Scanning the entries below, copy every line that contains the word "Given".

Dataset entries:
= = = =
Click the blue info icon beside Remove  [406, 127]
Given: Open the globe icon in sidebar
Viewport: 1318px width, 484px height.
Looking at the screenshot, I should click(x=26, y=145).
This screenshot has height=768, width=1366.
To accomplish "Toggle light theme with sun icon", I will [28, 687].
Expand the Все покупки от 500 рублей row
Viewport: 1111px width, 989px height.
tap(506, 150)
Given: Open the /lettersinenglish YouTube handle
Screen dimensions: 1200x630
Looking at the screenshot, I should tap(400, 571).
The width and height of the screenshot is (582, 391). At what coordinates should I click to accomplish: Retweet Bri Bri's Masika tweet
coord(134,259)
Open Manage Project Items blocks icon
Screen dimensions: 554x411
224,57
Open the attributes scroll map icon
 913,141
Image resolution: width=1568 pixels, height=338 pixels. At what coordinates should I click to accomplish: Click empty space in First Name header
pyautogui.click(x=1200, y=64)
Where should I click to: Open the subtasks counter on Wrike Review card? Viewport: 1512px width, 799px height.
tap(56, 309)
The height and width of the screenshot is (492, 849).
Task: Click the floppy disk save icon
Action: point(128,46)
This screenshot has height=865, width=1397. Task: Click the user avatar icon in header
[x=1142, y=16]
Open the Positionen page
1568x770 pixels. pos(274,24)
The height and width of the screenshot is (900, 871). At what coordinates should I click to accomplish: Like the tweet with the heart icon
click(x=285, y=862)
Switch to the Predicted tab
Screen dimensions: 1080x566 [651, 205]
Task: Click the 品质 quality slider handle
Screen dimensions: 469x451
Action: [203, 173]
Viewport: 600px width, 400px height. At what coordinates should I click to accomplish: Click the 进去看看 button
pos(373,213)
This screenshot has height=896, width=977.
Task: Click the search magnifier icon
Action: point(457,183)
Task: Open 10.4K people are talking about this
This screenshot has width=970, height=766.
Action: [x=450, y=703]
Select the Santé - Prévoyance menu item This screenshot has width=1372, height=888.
= = = =
**Solution to this exercise**
Given: Open the globe icon in sidebar
Given: Open the /lettersinenglish YouTube handle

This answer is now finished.